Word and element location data
====

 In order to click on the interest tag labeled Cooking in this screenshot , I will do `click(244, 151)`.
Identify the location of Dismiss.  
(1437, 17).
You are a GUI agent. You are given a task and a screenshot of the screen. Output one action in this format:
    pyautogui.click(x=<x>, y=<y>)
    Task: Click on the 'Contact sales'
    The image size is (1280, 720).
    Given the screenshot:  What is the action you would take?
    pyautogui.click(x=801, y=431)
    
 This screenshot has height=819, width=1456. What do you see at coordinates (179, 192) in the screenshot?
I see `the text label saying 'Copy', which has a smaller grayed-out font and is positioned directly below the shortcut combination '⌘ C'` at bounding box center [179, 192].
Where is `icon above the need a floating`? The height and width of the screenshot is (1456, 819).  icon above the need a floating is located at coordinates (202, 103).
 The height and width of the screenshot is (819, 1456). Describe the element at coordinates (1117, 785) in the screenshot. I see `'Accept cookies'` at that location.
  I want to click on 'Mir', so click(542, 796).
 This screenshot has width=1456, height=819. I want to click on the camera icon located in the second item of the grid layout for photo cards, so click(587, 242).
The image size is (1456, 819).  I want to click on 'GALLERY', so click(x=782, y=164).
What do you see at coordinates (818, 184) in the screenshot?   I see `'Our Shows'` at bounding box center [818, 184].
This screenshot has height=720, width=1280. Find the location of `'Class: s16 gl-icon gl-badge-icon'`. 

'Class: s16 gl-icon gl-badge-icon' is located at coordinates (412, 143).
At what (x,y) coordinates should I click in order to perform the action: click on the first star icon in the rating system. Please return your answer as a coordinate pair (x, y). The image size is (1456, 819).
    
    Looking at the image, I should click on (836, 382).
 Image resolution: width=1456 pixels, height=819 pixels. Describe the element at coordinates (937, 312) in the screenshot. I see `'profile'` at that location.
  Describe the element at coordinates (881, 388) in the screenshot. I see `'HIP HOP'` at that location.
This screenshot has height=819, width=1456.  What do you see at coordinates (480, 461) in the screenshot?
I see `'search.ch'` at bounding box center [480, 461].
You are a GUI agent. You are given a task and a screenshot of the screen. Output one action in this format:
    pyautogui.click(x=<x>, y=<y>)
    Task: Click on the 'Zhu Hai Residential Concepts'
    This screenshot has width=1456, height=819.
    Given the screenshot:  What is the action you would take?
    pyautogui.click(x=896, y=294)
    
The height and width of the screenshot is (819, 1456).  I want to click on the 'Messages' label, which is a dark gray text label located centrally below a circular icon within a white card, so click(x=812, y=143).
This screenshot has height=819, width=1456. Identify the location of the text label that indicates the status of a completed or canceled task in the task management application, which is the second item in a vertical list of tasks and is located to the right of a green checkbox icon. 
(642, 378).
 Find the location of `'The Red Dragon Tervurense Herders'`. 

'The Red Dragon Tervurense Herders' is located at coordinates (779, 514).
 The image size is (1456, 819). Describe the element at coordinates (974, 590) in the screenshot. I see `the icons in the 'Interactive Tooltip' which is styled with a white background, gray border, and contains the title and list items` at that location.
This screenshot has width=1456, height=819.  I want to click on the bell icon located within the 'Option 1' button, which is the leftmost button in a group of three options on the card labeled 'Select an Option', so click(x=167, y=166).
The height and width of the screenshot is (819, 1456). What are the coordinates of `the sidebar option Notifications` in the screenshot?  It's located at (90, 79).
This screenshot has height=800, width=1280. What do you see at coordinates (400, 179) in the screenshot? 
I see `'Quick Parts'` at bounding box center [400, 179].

====

■ Objective:
Write out all of the items above again, switching "Identify the location of" to "Find the position of" and keeping everything else the same.

■ Answer to the task:
 In order to click on the interest tag labeled Cooking in this screenshot , I will do `click(244, 151)`.
Find the position of Dismiss.  
(1437, 17).
You are a GUI agent. You are given a task and a screenshot of the screen. Output one action in this format:
    pyautogui.click(x=<x>, y=<y>)
    Task: Click on the 'Contact sales'
    The image size is (1280, 720).
    Given the screenshot:  What is the action you would take?
    pyautogui.click(x=801, y=431)
    
 This screenshot has height=819, width=1456. What do you see at coordinates (179, 192) in the screenshot?
I see `the text label saying 'Copy', which has a smaller grayed-out font and is positioned directly below the shortcut combination '⌘ C'` at bounding box center [179, 192].
Where is `icon above the need a floating`? The height and width of the screenshot is (1456, 819).  icon above the need a floating is located at coordinates (202, 103).
 The height and width of the screenshot is (819, 1456). Describe the element at coordinates (1117, 785) in the screenshot. I see `'Accept cookies'` at that location.
  I want to click on 'Mir', so click(542, 796).
 This screenshot has width=1456, height=819. I want to click on the camera icon located in the second item of the grid layout for photo cards, so click(587, 242).
The image size is (1456, 819).  I want to click on 'GALLERY', so click(x=782, y=164).
What do you see at coordinates (818, 184) in the screenshot?   I see `'Our Shows'` at bounding box center [818, 184].
This screenshot has height=720, width=1280. Find the location of `'Class: s16 gl-icon gl-badge-icon'`. 

'Class: s16 gl-icon gl-badge-icon' is located at coordinates (412, 143).
At what (x,y) coordinates should I click in order to perform the action: click on the first star icon in the rating system. Please return your answer as a coordinate pair (x, y). The image size is (1456, 819).
    
    Looking at the image, I should click on (836, 382).
 Image resolution: width=1456 pixels, height=819 pixels. Describe the element at coordinates (937, 312) in the screenshot. I see `'profile'` at that location.
  Describe the element at coordinates (881, 388) in the screenshot. I see `'HIP HOP'` at that location.
This screenshot has height=819, width=1456.  What do you see at coordinates (480, 461) in the screenshot?
I see `'search.ch'` at bounding box center [480, 461].
You are a GUI agent. You are given a task and a screenshot of the screen. Output one action in this format:
    pyautogui.click(x=<x>, y=<y>)
    Task: Click on the 'Zhu Hai Residential Concepts'
    This screenshot has width=1456, height=819.
    Given the screenshot:  What is the action you would take?
    pyautogui.click(x=896, y=294)
    
The height and width of the screenshot is (819, 1456).  I want to click on the 'Messages' label, which is a dark gray text label located centrally below a circular icon within a white card, so click(x=812, y=143).
This screenshot has height=819, width=1456. Find the position of the text label that indicates the status of a completed or canceled task in the task management application, which is the second item in a vertical list of tasks and is located to the right of a green checkbox icon. 
(642, 378).
 Find the location of `'The Red Dragon Tervurense Herders'`. 

'The Red Dragon Tervurense Herders' is located at coordinates (779, 514).
 The image size is (1456, 819). Describe the element at coordinates (974, 590) in the screenshot. I see `the icons in the 'Interactive Tooltip' which is styled with a white background, gray border, and contains the title and list items` at that location.
This screenshot has width=1456, height=819.  I want to click on the bell icon located within the 'Option 1' button, which is the leftmost button in a group of three options on the card labeled 'Select an Option', so click(x=167, y=166).
The height and width of the screenshot is (819, 1456). What are the coordinates of `the sidebar option Notifications` in the screenshot?  It's located at (90, 79).
This screenshot has height=800, width=1280. What do you see at coordinates (400, 179) in the screenshot? 
I see `'Quick Parts'` at bounding box center [400, 179].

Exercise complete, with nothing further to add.